## Supplied passage

Harvey Morgan didn’t know trying to visit a widow would turn him into a ghoulish artifact, but history doesn’t recognize when it’s forming.   

Morgan drove a wagon from South Pass City on a sighing June day 153 years ago to meet with the widow Schaeffer for business, or romance, or both. Mrs. Schaeffer’s husband had just died. She lived alone on a modest farm in a valley about 38 miles from South Pass City. 

Two men accompanied Morgan on the road from town, Doc Barr and Jerome Mason. They all set out for a valley of sagebrush and sparse farms near the U.S. Army’s Camp Brown. The region would later incorporate under the name Lander, though early locals called it Pushroot.    

“There were two stories,” Todd Guenther, Wyoming anthropology expert and retired history professor, told Cowboy State Daily. “One is, he was going down there because he was courting her. Another is, he was going down to visit her because he was going to buy that farm.”

## Dataset rows
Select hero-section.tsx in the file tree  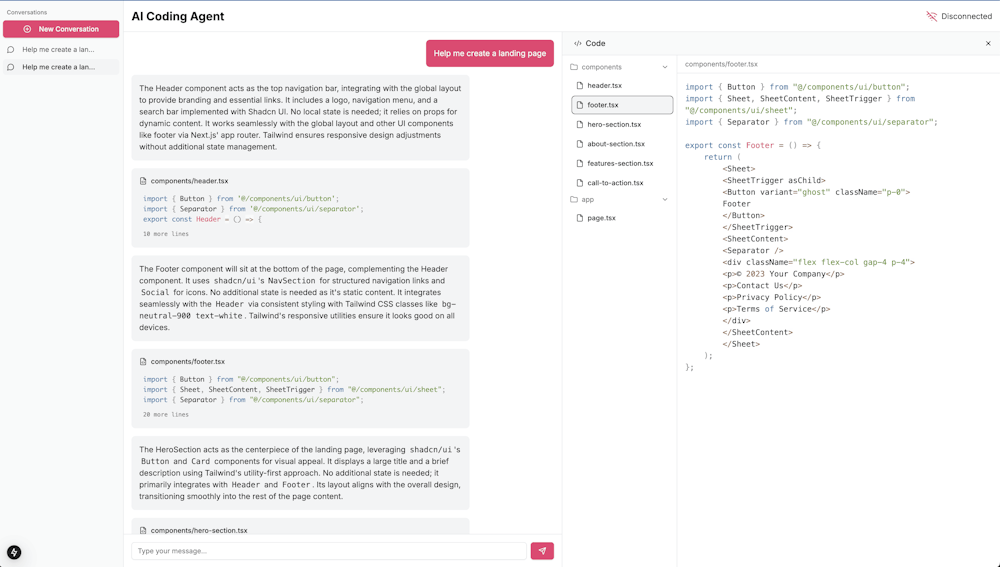point(614,125)
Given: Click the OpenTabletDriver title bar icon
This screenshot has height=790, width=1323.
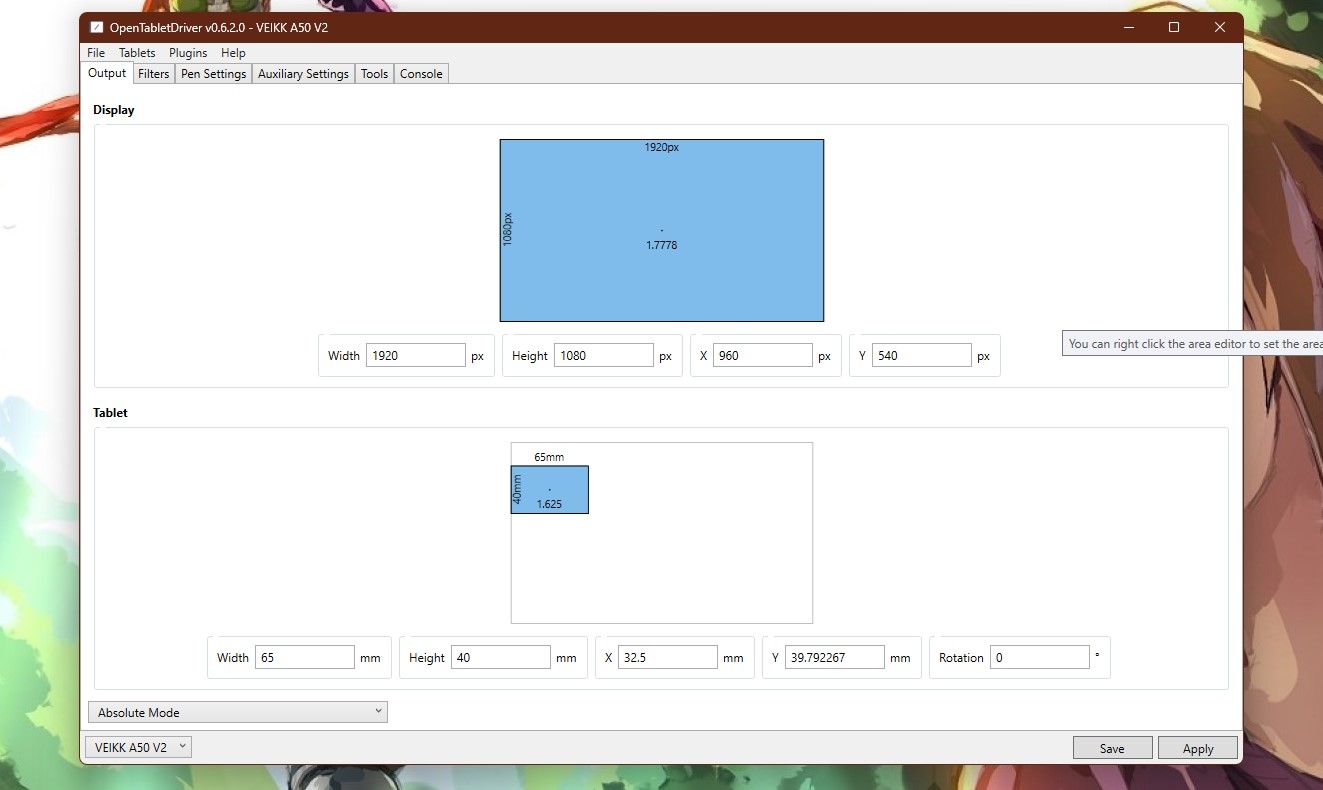Looking at the screenshot, I should click(x=96, y=27).
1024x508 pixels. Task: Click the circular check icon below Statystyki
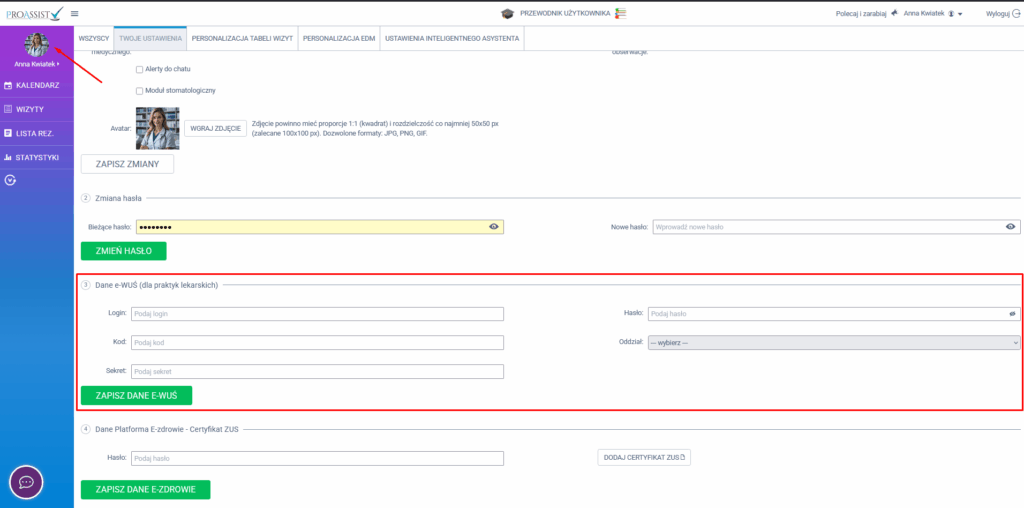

## Written task
In the passage about Harvey Morgan, how far from South Pass City was the widow Schaeffer's farm?

## Exercise answer
About 38 miles.